To do:
1. From the PALS program overview, echo the passage that begins at the words "Marine organisms—or natural" and stops after the words "sources of disturbances.".
2. According to the PALS program overview, the strong signals of which organism do sonar operators complain about in reef environments?

Source passage:
+--

DARPA Persistent Aquatic Living Sensors (PALS) Proposers Day
 

Persistent Aquatic Living Sensors Program Overview

Despite advances in sensor systems for submarine and underwater vehicle monitoring, spatial and temporal coverage of maritime environments still suffers from numerous gaps. In particular, due to a combination of high manpower requirements, lack of persistence, the need for short endurance or ship/shore-based power sources, and the often noisy or cluttered environments,  current maritime procedures often employ sensor suites at the tactical level to protect high value assets, rather than at the strategic level, to maintain overall situational awareness. Furthermore, smaller targets, in particular unmanned underwater vehicles, are exceedingly difficult to detect using current active or passive sonar technologies from any meaningful standoff distance.

Marine organisms—or natural ‘sensors’—shaped by millions of years of evolution, abound in the world’s oceans. The sensory and behavioral characteristics of these biological organisms are routinely overlooked, often treated as noise by man-made sensor users. For example, sonar operators often complain about the strong signals of snapping shrimp in reef environments, disrupting their ability to listen for targets of interest. Biological sensors occupy every maritime environment, and have evolved multi-modal sensing capabilities across many domains—electrical, acoustic, optical (including in extremely low light), magnetic, chemical, and even tactile, in the form of mechanoreceptors capable of detecting and triangulating minute changes in fluid flow as well as sources of disturbances.

+--

Raw data:
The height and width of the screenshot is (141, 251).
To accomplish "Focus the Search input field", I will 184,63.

+--

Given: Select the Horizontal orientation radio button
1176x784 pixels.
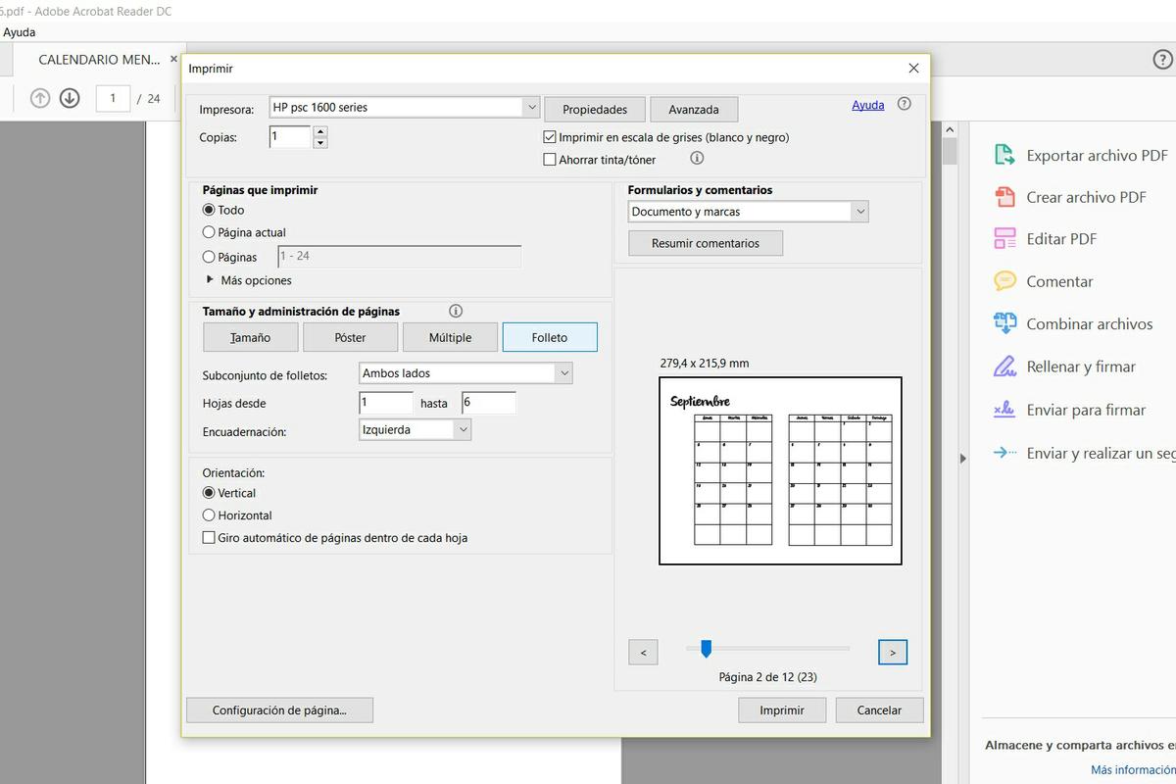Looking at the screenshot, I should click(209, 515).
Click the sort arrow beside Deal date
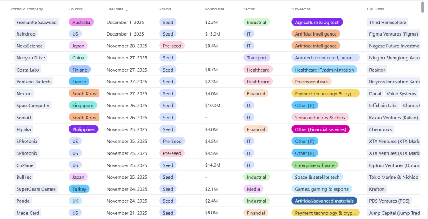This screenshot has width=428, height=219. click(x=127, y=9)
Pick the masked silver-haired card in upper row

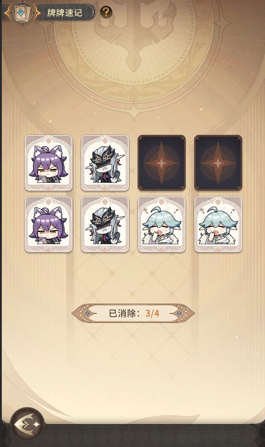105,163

+--

Solutions to each task:
1.
Marine organisms—or natural ‘sensors’—shaped by millions of years of evolution, abound in the world’s oceans. The sensory and behavioral characteristics of these biological organisms are routinely overlooked, often treated as noise by man-made sensor users. For example, sonar operators often complain about the strong signals of snapping shrimp in reef environments, disrupting their ability to listen for targets of interest. Biological sensors occupy every maritime environment, and have evolved multi-modal sensing capabilities across many domains—electrical, acoustic, optical (including in extremely low light), magnetic, chemical, and even tactile, in the form of mechanoreceptors capable of detecting and triangulating minute changes in fluid flow as well as sources of disturbances.

2. Snapping shrimp.